Anche per il linguaggio ci siamo attenuti alla semipopolarità dell’originale, che affonda le radici in una fascia media, tipica dei parlanti, magari approssimativamente dialettale ma non gergale. Ricorrendo a qualche intercalare partenopeo vista la provenienza della maggior parte delle attrici, eccezionalmente al calabrese (per le pari opportunità!). Il senso o messaggio/metafora della “Operetta degli stracci”, dunque, è desunto dalla realtà e attualità sociale così della cronaca come della politica. Lo stesso Gay fa riferimento alla polizia e magistratura corrotta, al ripetersi di scandali sotto gli occhi di tutti fino all’episodio più clamoroso, l’impiccagione di J.Wilde (1725), capobanda e confidente della polizia. L’equivalente del quale, nell’opera, è il personaggio di Mcheath il cui nome rimanda all’idea di chi vive alla macchia (heath > macchia, landa) come accade, realmente e non, per tanti “alti papaveri”. Mcheat, infatti, può essere il prototipo del boss mafioso, dell’incallito evasore fiscale, dell’insospettabile politico o uomo d’industria che ha rubato etc.
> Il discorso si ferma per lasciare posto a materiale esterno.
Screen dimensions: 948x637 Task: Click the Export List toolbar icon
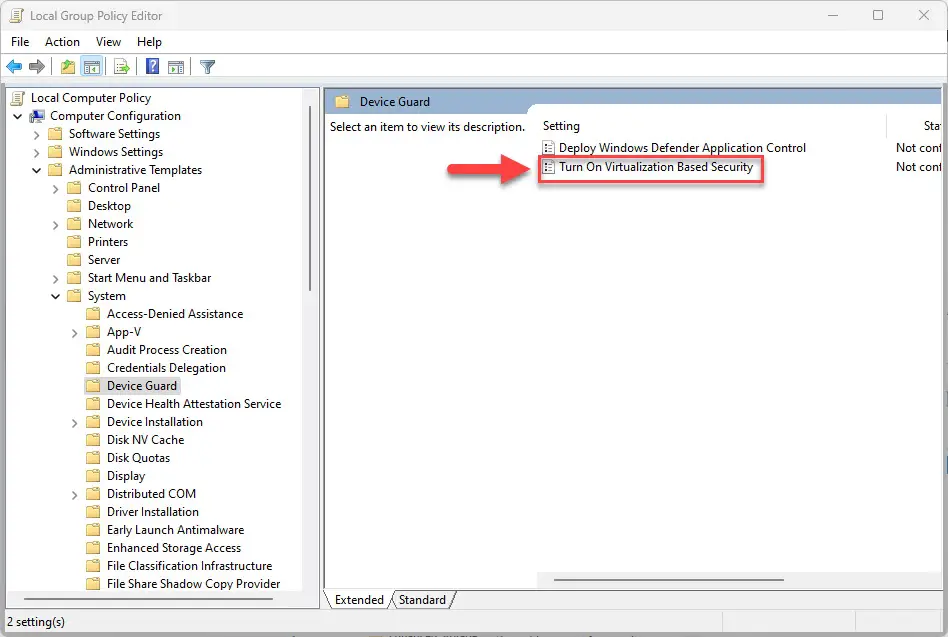point(122,66)
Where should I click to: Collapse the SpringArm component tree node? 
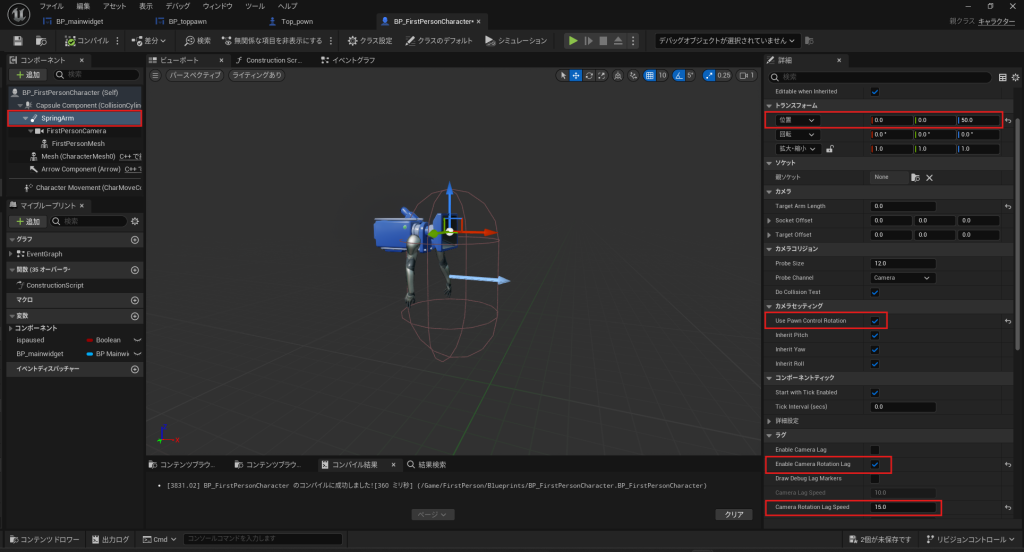tap(25, 118)
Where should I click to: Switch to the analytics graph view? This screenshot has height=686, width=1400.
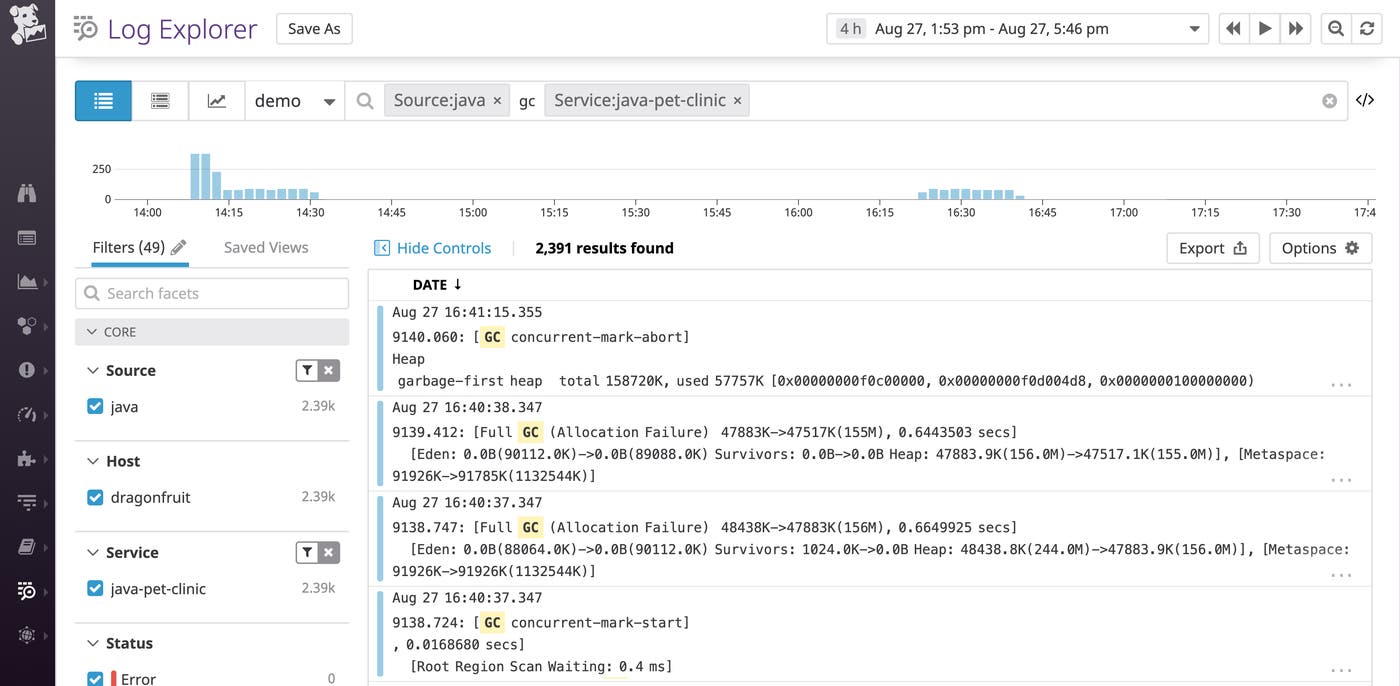(x=217, y=100)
Agli occhi della gente comune un “eroe” sui generis (ogni allusione al ben noto personaggio che E. Scalfari, qualche anno fa, paragonò al Mackie Messer de “l’Opera da tre soldi”, è puramente casuale!). Un personaggio chiave è quello di Peachum, rappresentante esponenziale del self interest (l’interesse individuale); molla del successo e fondamento socio-economico del mercantilismo di allora, del capitalismo del XXI secolo, del potere delle banche. Gli “straccioni” dello spettacolo, quindi, sono i “poveri cristi” di oggi tartassati su ogni fronte. Ovviamente, c’è anche un’attinenza con le condizioni delle carceri italiane, gli spazi detentivi sottodimensionati, i rischi di emarginazione sociale. Nel Seicento i mendicanti erano un fenomeno sociale di vaste proporzioni, che passavano dall’accattonaggio al furto e all’omicidio non potendo fare affidamento sulla pubblica assistenza o sulle parrocchie. Ribaltando ad oggi la situazione, le carceri non sono debitamente considerate né dalla società né dallo Stato. E con esse le condizioni dei detenuti, “mendicanti-straccioni” sotto altre spoglie.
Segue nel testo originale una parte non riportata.